For about 2 months, I had to struggle with school, because I was forced to start working again, no one believed me really, and the trainers wouldn't send me to a neurologist.
It was early November, when I finally saw a neurologist and got medically excuse from school. Being pulled out of school was good and bad. Good because I could actually rest my head, and not leave early crying my eyes out. But bad because my friends drifted away from me which is understandable; I mean I wasn't there. What had caused me to finally get out of school was when I had leaned my head back, and this unbearable pain shot through my neck to all over my head, making me cry for hours. The neurologist concluded I had occipital nerve damage, sprained my neck, strained a muscle on my neck, and had a traumatic brain injury.
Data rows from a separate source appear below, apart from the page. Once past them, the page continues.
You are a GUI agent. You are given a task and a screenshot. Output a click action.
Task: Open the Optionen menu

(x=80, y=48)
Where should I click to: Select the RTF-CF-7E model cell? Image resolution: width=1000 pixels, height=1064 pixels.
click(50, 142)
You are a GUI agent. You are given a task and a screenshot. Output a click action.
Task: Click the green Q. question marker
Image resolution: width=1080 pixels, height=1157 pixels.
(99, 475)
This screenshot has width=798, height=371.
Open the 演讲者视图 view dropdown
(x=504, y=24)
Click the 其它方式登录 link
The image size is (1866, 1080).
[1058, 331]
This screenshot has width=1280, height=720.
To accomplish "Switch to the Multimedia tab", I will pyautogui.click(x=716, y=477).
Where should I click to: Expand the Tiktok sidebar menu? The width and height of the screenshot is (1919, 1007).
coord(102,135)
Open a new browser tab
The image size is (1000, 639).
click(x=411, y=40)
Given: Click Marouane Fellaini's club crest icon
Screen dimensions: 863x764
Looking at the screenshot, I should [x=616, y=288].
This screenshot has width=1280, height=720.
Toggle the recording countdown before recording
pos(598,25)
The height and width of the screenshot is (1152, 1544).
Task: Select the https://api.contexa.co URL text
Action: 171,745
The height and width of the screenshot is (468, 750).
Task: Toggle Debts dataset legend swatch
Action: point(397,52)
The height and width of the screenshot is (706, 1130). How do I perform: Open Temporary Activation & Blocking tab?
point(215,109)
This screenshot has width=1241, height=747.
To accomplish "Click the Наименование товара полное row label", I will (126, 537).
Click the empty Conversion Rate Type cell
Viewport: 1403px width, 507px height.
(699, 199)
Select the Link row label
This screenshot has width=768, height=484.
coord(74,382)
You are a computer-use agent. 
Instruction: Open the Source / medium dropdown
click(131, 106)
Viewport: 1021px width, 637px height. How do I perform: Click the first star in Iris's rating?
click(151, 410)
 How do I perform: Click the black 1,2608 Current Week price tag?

December was when my depression started and carried out till maybe April. It was January when I had hit rock bottom. I had thrown all my volleyball stuff in the attic, and sat in my closet crying until my mom checked on me. We had argued and I had even admitted that I had stopped believing in my faith, because if He loved me He wouldn't have done this. And that's when she decided to send me to a physiologist. My physiologist is probably one of the biggest parts in my recovery. We didn't get along too well, more like I didn't want to see him at all, until I had bursted into tears crying about how I was a failure and he didn't argue or yell. He just comforted me, and told me to just forget the old me and start a new Tabitha. That actually helped a lot. Comparing yourself to how you were, doesn't help who you are now. You're different just accept it! After that I was slowly dragging myself out of the dark hole I had dug.
May was when I attempted to go back to school, because all the doctors thought it'd be good for me, and that I was better, and that I should just try because they can't fix Post Concussion Syndrome. So I went, against my will, and went to school. I lasted about thirty minutes of awkwardly sitting in the class room scared out of my mind, until I had to leave because I was having an anxiety attack. They didn't worry about it too much, they were actually proud that I lasted as long as I did considering I was out of school for six months. But that weekend I had three more anxiety attacks, so they put me on zoloft at the minimum dose and slowly up-ed it when needed.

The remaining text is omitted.